From eight year-old YouTube poppets to grand dames of English theatre, age was no barrier when it came to female celebrities strutting their stuff in 2014.
Shakira's cup runneth over for Activia
While Danone’s Activia campaign is unlikely to pick up any medal for creativity, it now has the distinction of unseating Volkswagen’s The Force as the most shared commercial ever with over 5.3 million shares.
Pivotal to its success was the use of 'trackvertising', where a brand and musical artist co-release a video generate shares as well as eyeballs; in Shakira’s case, her anthem for Brazil’s 2014 World Cup. Its popularity also helped make Shakira the first person to 100m Facebook likes.
Taylor pulls a Swifty for Diet Coke
While on the subject of trackvertising, industry pundits predicted Swift’s new album, 1989, would rack up first-week sales of 700,000. Actual? 1.287 million. To put that into perspective, no album this year sold more than a million copies in total.
Forbes referred to Swift as having delivered a master class in marketing, citing the Diet Coke partnership as a major contributing factor. It rounded out with 2.7 million ad views, a concert tie-in plus her own brief announcement of the Diet Coke hookup which garnered one million views alone, making for one very sticky celebrity endorsement vehicle. Sweet!
Mila Kunis comes on strong for Jim Beam
Mila Kunis’ turn as Beam’s latest global celebrity partner is a big departure and innovative step for a brand whose prior celebrity head was the 43 year-old not-so-Kid Rock. The young A-list actress by contrast is a sassy, authentic, low-maintenance rock chick equally liked by guys and girls. She also loves her bourbon.
So the Kunis partnership is smart not only for riding the wave of increased whiskey consumption by women, which now sits between 30-50%, but for finding the fulcrum in the gender see-saw, meaning Jim Beam goes down smoother than ever.
Kirsten Dunst wins game of hashtag for Vs. magazine
Dunst delivers a star turn for Vs magazine’s viral film, Aspirational, which takes a pot shot at the ubiquitous selfie via two teenagers’ narcissistic pursuit of social media currency. It got extensive coverage across international media and was engaged with by a number of people that eclipses the magazine’s print circulation.
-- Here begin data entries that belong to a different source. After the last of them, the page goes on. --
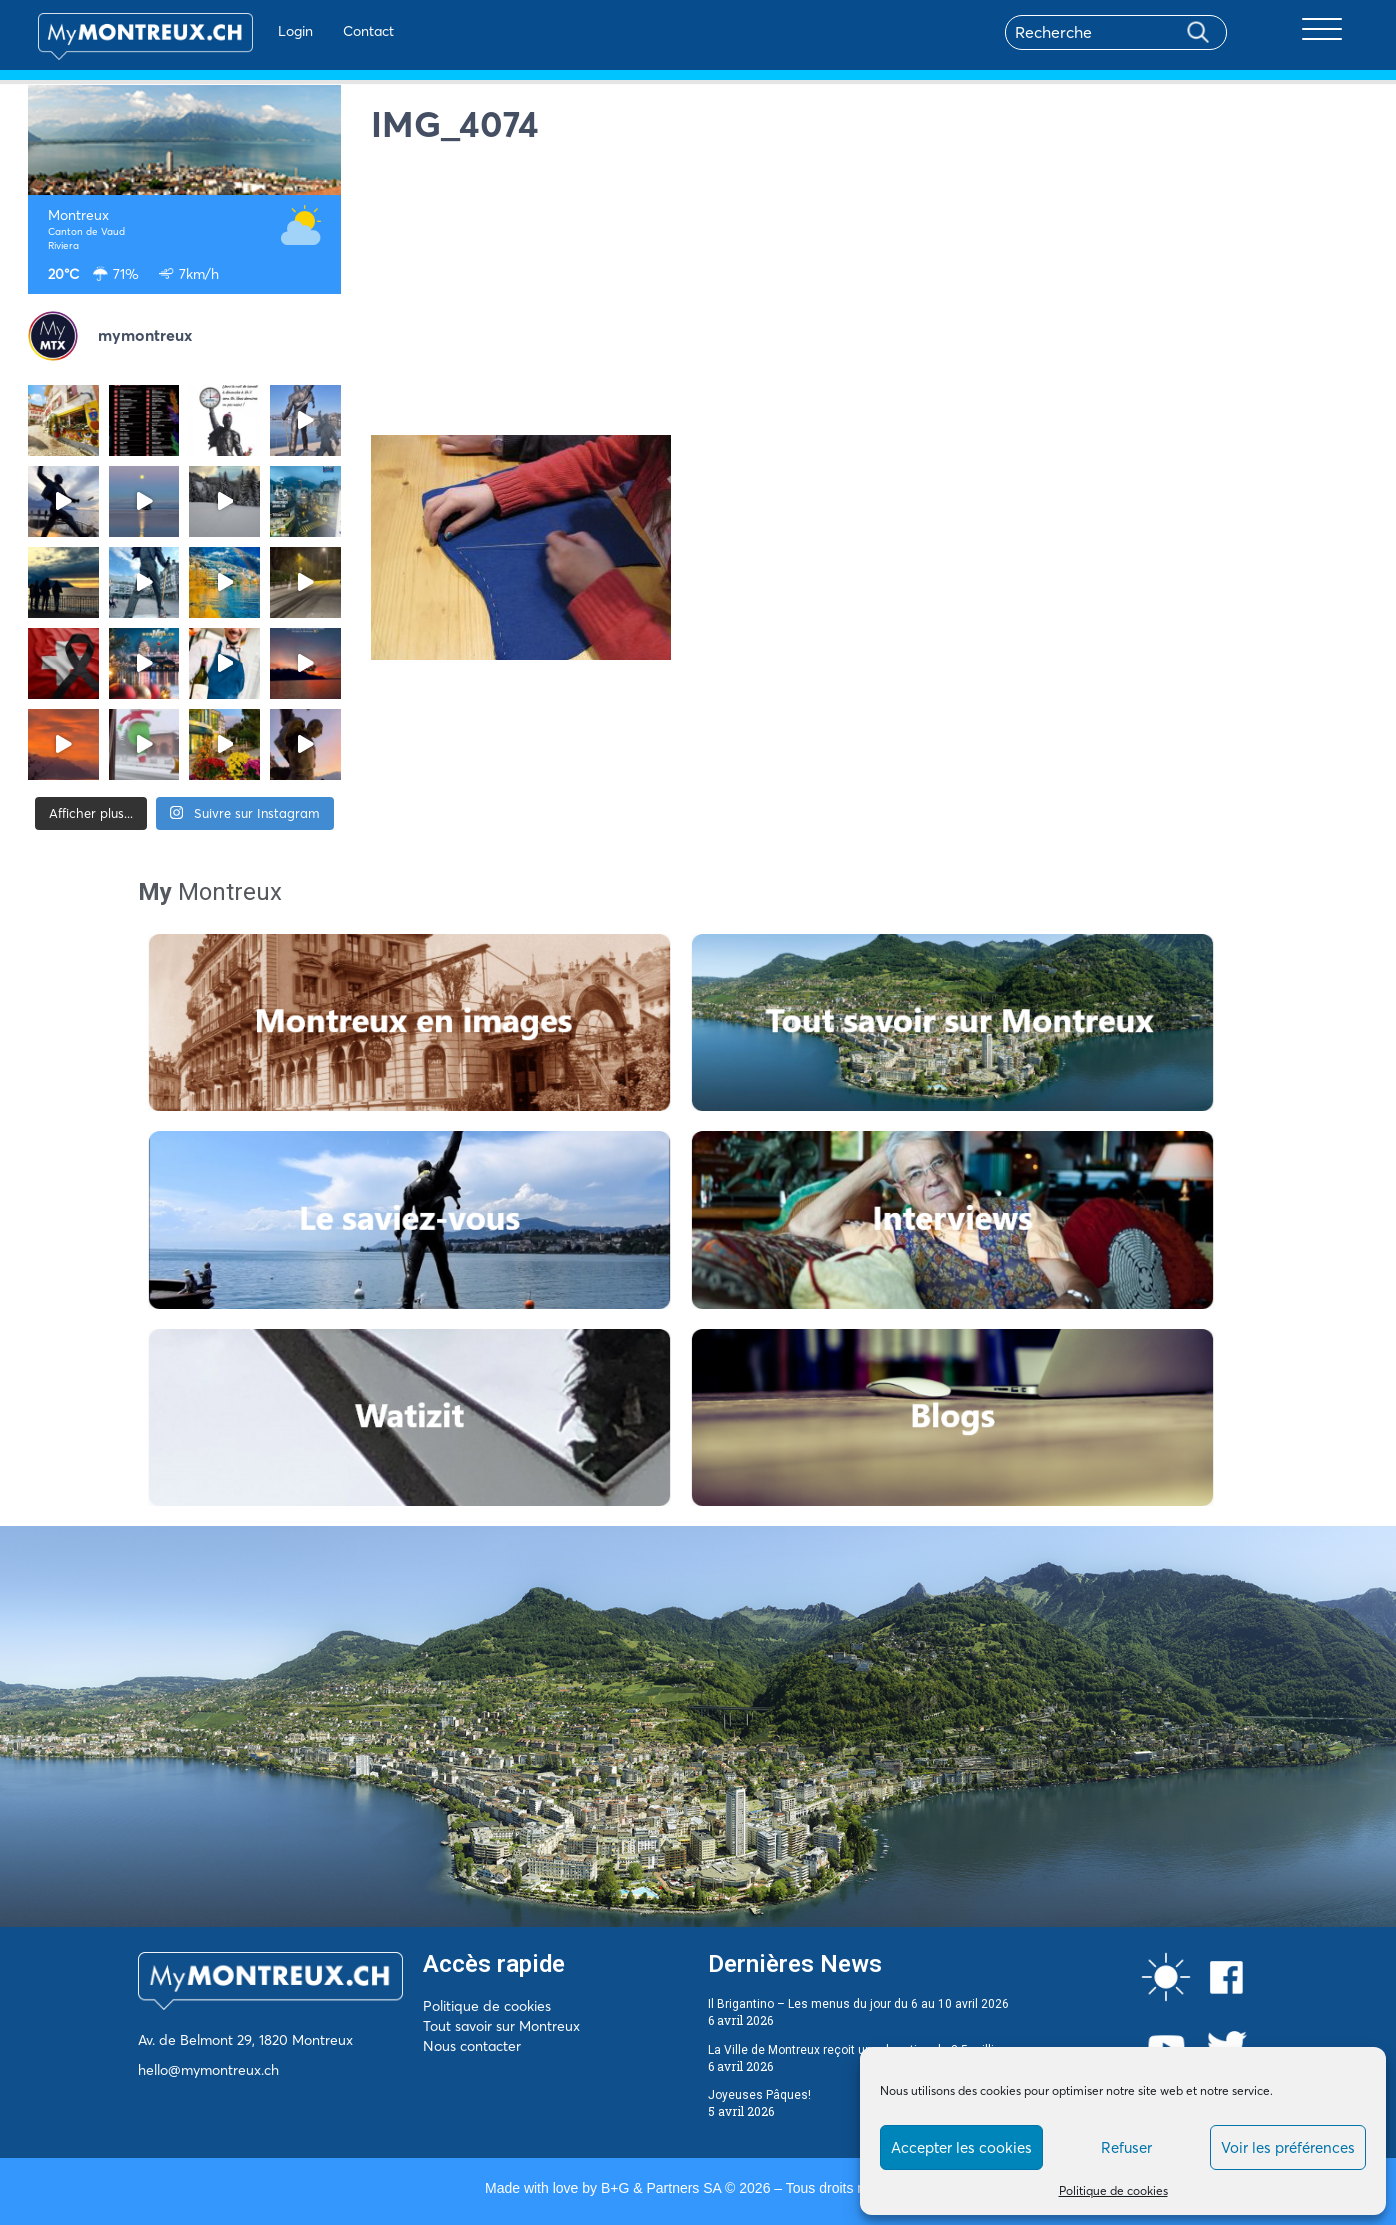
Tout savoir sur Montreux (501, 2026)
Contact (346, 31)
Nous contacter (472, 2046)
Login (273, 31)
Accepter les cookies (961, 2147)
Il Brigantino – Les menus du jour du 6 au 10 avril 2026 (858, 2004)
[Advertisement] (870, 295)
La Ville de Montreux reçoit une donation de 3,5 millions (861, 2050)
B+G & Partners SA (661, 2188)
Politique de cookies (1113, 2190)
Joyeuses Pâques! (759, 2095)
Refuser (1126, 2147)
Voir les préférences (1288, 2147)
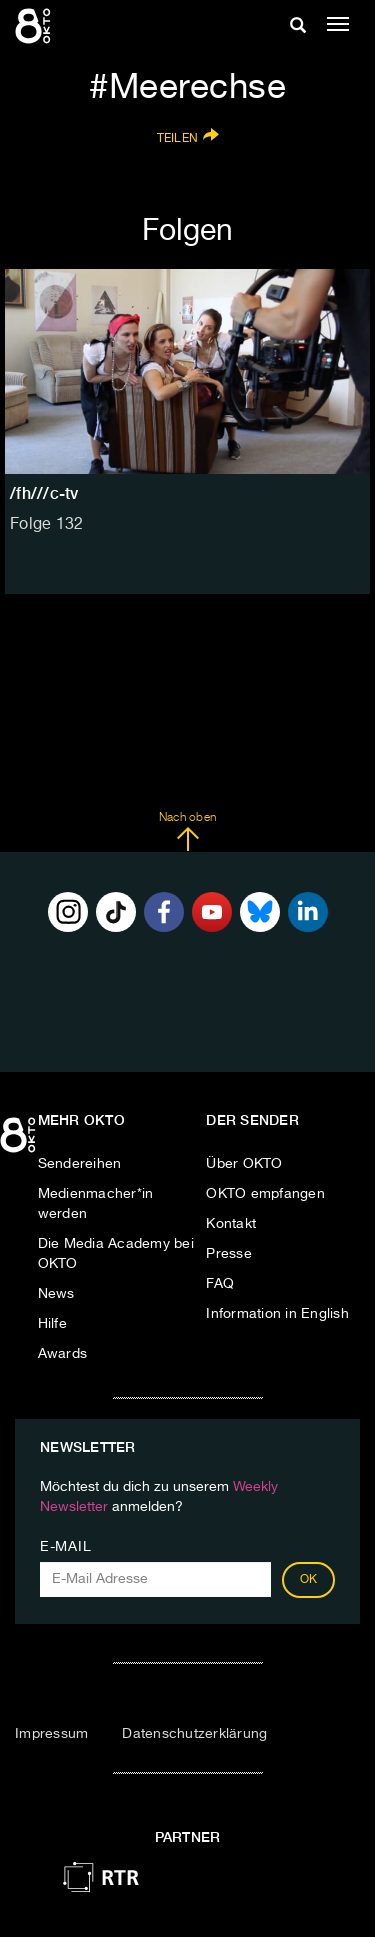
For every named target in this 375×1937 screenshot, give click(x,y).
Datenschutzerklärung (194, 1734)
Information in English (277, 1314)
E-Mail (65, 1547)
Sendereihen (80, 1164)
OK (309, 1580)
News (56, 1294)
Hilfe (52, 1324)
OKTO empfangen (265, 1194)
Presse (229, 1254)
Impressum (51, 1734)
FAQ (220, 1284)
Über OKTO (244, 1164)
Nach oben (187, 832)
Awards (63, 1354)
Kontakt (231, 1224)
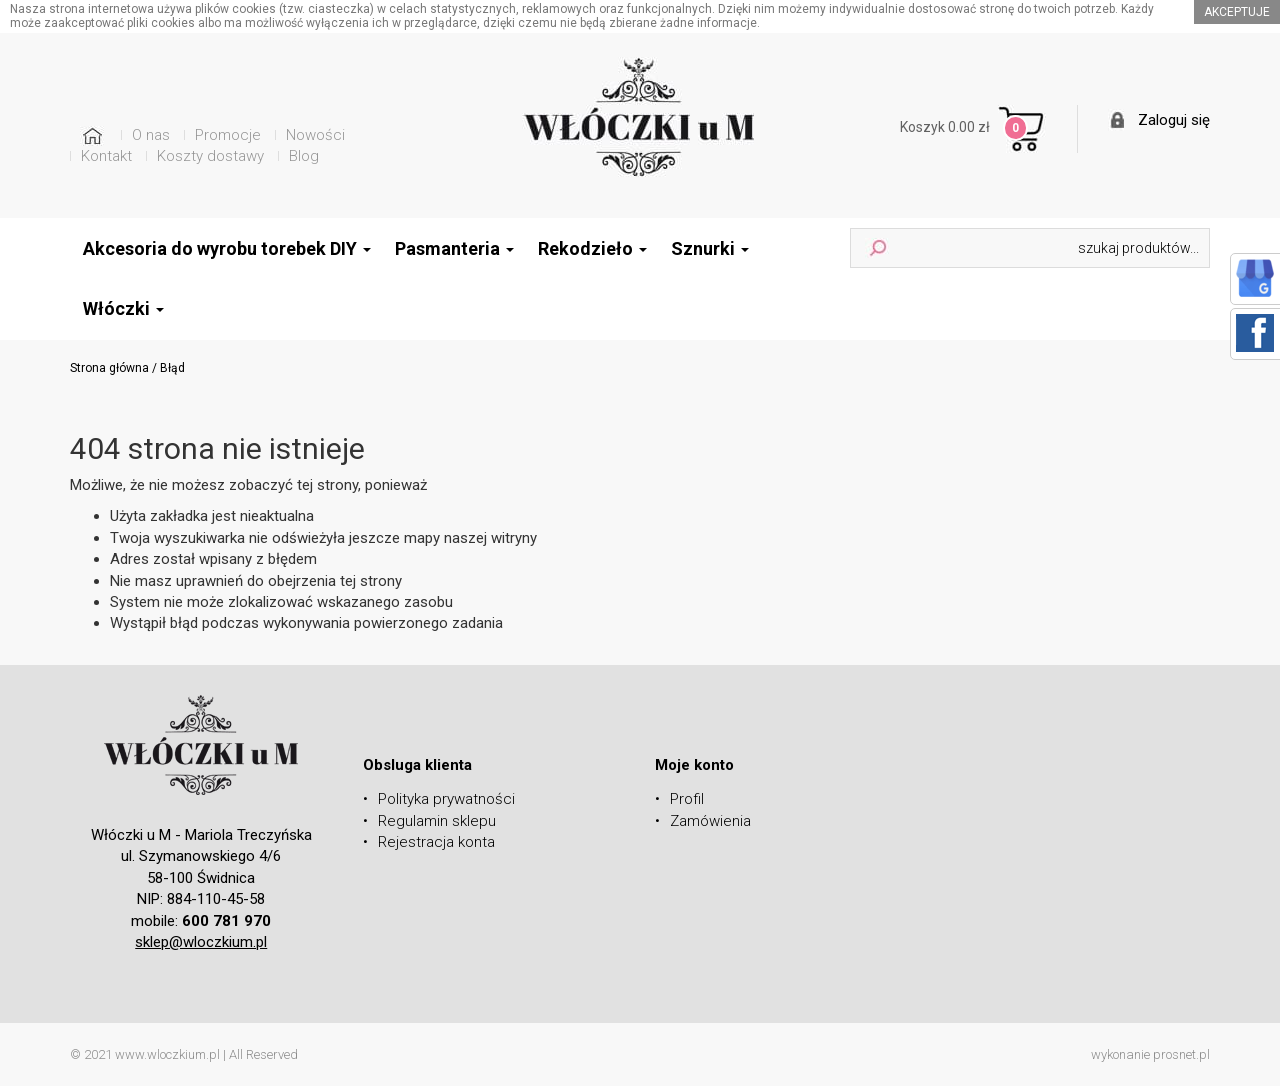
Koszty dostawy (210, 156)
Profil (687, 799)
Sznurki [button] (710, 248)
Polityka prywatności (446, 799)
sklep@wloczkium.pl (201, 942)
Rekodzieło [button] (592, 248)
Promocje (228, 135)
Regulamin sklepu (437, 821)
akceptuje (1237, 12)
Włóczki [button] (123, 308)
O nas (151, 135)
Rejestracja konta (436, 842)
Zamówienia (710, 821)
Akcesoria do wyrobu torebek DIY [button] (227, 248)
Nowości (315, 135)
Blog (304, 156)
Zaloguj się (1174, 120)
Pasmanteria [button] (454, 248)
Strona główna (109, 368)
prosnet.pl (1181, 1054)
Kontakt (106, 156)
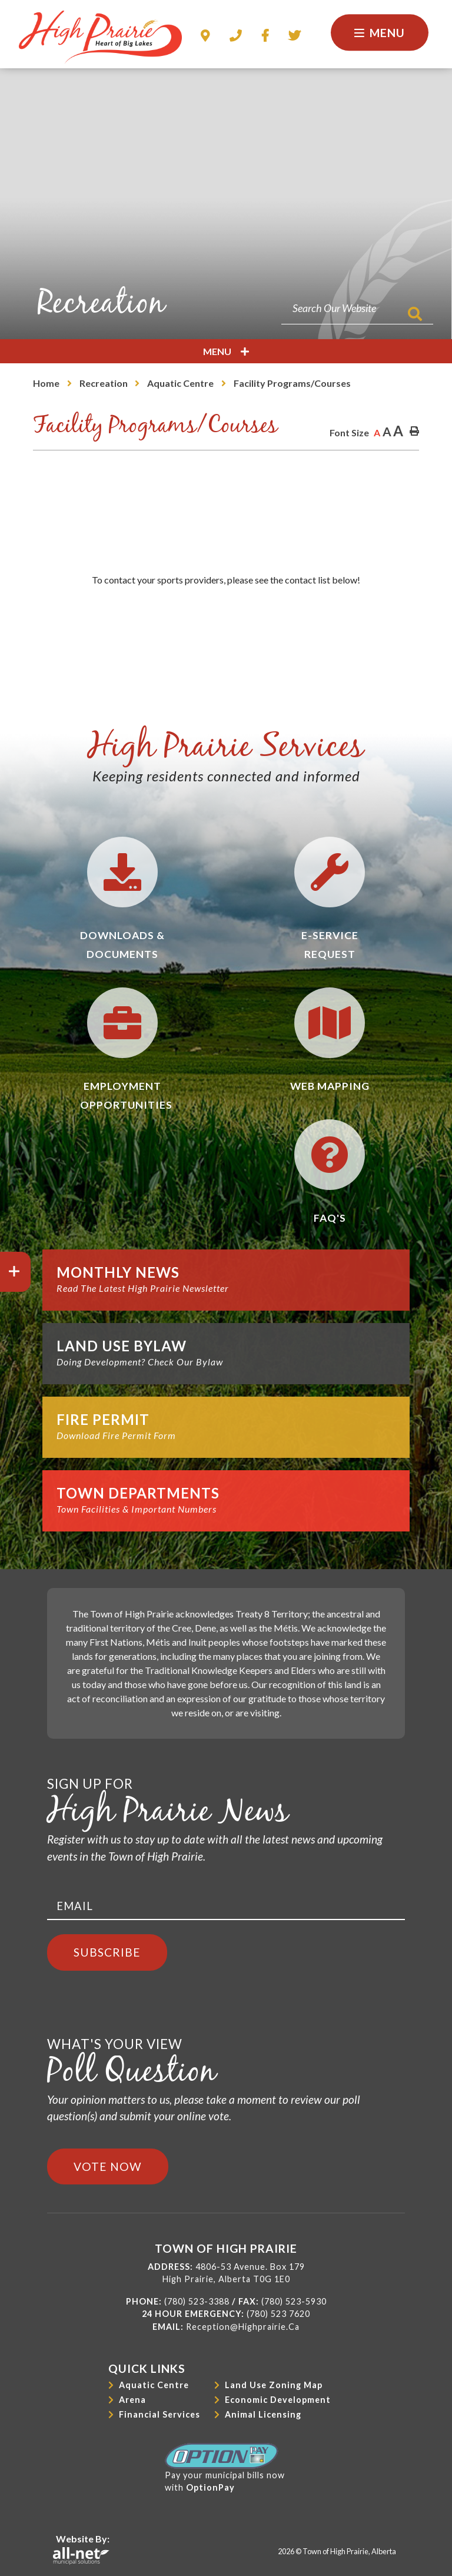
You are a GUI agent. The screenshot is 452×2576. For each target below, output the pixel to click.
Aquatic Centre (180, 383)
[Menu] (379, 33)
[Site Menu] (226, 351)
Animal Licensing (263, 2414)
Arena (132, 2400)
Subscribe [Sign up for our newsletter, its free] (107, 1952)
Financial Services (159, 2414)
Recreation (103, 383)
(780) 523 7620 (278, 2314)
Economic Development (278, 2400)
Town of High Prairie (100, 37)
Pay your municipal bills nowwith (225, 2468)
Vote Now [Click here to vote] (108, 2166)
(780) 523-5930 (294, 2301)
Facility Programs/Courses (292, 383)
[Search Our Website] (357, 308)
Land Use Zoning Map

Much to ‘like’ indeed.
Westfield’s cracker of a Christmas with Sophia Grace and Rosie
When the Dalai Lama is getting less views than Sophia Grace and Rosie channelling Nicki Minaj’s Super Bass, it’s hard to know whether to laugh or cry.
Westfield is clearly laughing. The mini YouTube girls who put the pop into poppet are the retailer’s ‘Happy Giving’ experts, because Christmas is now all about the response gifts get when opened.
If Westfield’s expecting reactions to hanky sets and scented soaps to be anything like Sophia Grace’s resemblance to a tutu-toting midget mainlining raspberry cordial, we’re all in for a very entertaining Christmas indeed.
Will the girls get Westfield’s cash registers singing as well? The proof, of course, will be in the Christmas pudding.
A safe pair of hands when Katie Holmes says ‘Olay’
If Olay’s choice of Holmes as its new ambassador was aimed at being benign then the partnership is an inspired one. Despite its name, Proctor & Gamble is not really known for taking marketing risks.
It’s hard to argue with 2.7 million views and extensive, if predictable, PR coverage, but when so much money, time and effort is spent procuring a celebrity endorsement, you’d hope it’s in order to take a brand to the next level.
So where does that leave Katie Holmes and Olay? While it’s understandable that mega brands want to play it safe, it feels like a missed opportunity when the celebrity cachet attached ends up being a case of ‘the bland leading the bland’.
Anna Kendrick Super Bowls ‘em over for Newcastle Ale
While ambush marketing is nothing new, Newcastle took it up a notch by recognising that social media and teaser websites can now be exploited to hijack major events in the face of official sponsorship privileges.
Its profanity-laden ad featuring Oscar-nominated Anna Kendrick is now considered one of 2014 Super Bowl’s most successful in spite of the fact it never appeared during the broadcast. With 5.5 million views and a serious workout on social media, it's a touchdown in my book.
Dame Helen Mirren for L’Oreal ... because she’s worth it!
The recent announcement of 69 year-old Mirren as L’Oreal’s ambassador had media feverishly hailing it a master stroke and massive coup.
Reportedly surveying 9,000 women, Olay found Mirren repeatedly ranked first for her genuine, down-to-earth and positive approach to ageing. More importantly it helped L’Oreal tackle the spectre of digital manipulation hanging around the brand, with Mirren only signing on the proviso that her images wouldn’t be retouched.